- **What you need to do**: The stretch wanted below opens at the line containing "Given: Select Custom form styles" and closes at the line containing "This screenshot has height=610, width=801.". Please return it exactly, with no other lines.

(Records from a data collection)
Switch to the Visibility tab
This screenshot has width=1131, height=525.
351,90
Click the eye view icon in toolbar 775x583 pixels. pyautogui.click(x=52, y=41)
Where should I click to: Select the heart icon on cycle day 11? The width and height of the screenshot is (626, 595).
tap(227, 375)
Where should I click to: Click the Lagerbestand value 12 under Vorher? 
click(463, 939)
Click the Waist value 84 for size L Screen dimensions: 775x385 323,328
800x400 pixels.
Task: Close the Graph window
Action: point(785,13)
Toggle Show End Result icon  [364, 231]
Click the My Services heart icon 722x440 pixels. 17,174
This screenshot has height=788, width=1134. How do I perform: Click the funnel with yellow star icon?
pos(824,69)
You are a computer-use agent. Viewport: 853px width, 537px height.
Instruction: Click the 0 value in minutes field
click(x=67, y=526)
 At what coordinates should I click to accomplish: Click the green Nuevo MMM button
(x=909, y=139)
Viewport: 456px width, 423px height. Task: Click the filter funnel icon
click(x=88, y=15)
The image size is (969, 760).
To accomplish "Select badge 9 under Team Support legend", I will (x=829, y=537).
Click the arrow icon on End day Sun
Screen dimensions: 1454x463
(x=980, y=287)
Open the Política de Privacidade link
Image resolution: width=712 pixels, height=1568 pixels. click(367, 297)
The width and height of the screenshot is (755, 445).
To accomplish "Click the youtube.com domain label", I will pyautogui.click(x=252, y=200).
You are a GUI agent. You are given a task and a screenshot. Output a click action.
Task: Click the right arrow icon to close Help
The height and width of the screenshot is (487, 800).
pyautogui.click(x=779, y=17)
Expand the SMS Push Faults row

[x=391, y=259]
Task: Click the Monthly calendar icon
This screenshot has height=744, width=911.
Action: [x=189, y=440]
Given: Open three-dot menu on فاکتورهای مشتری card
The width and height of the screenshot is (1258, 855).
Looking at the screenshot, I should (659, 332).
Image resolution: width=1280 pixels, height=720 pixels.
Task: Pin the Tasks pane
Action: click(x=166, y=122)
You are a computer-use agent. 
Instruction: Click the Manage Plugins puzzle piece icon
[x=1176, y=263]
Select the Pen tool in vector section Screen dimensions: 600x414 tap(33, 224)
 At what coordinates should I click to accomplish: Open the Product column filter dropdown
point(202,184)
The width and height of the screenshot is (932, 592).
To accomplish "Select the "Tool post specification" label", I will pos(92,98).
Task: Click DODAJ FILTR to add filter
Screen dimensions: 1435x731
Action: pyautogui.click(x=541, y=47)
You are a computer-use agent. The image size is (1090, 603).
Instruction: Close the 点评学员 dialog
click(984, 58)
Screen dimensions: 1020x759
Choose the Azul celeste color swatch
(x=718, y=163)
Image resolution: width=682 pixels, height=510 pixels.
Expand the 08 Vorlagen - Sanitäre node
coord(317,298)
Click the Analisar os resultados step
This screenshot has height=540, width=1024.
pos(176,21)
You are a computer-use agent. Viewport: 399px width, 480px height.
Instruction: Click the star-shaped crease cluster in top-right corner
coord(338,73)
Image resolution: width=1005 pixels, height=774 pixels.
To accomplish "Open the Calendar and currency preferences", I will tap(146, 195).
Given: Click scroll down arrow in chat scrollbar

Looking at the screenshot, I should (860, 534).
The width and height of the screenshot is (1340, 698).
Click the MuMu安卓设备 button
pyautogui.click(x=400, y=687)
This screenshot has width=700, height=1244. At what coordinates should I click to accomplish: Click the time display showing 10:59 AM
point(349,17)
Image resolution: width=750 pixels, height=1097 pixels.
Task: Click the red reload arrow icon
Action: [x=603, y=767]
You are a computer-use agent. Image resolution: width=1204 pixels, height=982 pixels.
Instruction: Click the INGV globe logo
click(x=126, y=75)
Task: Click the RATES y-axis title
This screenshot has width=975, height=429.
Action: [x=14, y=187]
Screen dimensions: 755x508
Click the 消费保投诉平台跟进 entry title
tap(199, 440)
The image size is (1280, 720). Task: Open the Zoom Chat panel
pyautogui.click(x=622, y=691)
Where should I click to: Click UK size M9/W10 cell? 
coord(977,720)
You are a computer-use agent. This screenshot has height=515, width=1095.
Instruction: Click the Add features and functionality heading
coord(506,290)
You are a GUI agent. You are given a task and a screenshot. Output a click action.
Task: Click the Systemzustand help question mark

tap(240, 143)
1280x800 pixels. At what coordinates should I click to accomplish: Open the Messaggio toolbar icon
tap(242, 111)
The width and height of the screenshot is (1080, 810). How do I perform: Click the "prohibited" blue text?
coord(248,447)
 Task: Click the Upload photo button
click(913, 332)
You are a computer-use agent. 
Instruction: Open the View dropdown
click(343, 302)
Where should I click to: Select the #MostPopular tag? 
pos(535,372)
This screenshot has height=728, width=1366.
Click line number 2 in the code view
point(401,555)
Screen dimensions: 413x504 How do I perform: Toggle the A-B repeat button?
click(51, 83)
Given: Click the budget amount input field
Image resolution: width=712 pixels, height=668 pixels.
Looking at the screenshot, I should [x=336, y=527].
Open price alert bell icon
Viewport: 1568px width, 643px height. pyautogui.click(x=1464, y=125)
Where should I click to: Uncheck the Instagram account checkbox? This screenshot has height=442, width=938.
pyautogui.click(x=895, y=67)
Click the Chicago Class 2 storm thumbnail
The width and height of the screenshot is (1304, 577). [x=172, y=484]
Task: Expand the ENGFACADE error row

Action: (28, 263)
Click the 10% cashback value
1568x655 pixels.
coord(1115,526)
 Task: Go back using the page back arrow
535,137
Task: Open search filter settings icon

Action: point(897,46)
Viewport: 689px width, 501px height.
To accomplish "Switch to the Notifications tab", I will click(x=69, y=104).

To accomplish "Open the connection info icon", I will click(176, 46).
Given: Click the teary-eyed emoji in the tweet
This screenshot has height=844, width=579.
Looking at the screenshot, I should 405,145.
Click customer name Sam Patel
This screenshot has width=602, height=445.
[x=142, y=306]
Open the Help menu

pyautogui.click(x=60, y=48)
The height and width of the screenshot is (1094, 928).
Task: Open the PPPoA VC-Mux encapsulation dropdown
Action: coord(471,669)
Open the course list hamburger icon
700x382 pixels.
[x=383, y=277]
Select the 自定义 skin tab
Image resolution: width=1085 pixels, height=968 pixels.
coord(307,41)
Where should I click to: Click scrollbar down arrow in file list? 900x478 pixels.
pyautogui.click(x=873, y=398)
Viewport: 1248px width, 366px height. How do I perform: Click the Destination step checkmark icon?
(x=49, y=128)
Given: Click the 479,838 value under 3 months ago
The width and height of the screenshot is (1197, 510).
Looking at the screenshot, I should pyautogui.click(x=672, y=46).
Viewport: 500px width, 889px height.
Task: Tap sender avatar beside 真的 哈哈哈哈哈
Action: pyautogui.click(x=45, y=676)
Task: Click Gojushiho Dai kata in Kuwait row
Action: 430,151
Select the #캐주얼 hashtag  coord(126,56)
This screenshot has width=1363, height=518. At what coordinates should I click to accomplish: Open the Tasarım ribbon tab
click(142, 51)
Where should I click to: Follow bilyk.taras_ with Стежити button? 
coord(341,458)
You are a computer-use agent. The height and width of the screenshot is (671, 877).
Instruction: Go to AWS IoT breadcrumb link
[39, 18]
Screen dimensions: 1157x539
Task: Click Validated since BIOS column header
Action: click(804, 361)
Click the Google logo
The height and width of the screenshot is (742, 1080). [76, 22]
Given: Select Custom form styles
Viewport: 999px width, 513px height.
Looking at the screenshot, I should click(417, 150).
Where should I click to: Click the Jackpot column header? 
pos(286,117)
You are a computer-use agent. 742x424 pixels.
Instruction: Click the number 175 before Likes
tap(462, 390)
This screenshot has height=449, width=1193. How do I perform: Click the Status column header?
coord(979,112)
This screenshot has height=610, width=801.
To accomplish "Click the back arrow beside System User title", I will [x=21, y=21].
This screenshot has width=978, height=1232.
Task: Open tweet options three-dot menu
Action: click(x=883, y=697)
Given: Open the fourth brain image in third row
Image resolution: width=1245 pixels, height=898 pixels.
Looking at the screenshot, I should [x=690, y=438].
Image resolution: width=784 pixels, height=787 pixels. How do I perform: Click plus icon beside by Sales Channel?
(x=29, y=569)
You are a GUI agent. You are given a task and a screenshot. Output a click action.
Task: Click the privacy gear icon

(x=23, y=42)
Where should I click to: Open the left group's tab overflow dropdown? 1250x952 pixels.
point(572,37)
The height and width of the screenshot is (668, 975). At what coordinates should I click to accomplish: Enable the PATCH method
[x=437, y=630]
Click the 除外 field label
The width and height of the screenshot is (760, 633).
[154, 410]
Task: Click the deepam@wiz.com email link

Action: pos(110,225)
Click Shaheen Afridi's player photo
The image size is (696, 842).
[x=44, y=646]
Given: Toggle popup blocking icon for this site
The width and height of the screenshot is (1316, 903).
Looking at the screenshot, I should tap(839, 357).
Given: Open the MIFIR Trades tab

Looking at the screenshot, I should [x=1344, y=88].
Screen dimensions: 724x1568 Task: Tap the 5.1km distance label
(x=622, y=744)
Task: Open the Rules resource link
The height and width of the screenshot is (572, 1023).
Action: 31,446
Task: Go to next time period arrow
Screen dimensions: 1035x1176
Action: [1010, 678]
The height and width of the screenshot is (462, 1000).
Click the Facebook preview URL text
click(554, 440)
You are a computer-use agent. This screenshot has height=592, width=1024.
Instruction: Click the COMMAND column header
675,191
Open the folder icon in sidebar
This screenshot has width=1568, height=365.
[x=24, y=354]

- **Result for this exercise**:
Given: Select Custom form styles
Viewport: 999px width, 513px height.
Looking at the screenshot, I should click(417, 150).
Where should I click to: Click the Jackpot column header? 
pos(286,117)
You are a computer-use agent. 742x424 pixels.
Instruction: Click the number 175 before Likes
tap(462, 390)
This screenshot has height=449, width=1193. How do I perform: Click the Status column header?
coord(979,112)
This screenshot has height=610, width=801.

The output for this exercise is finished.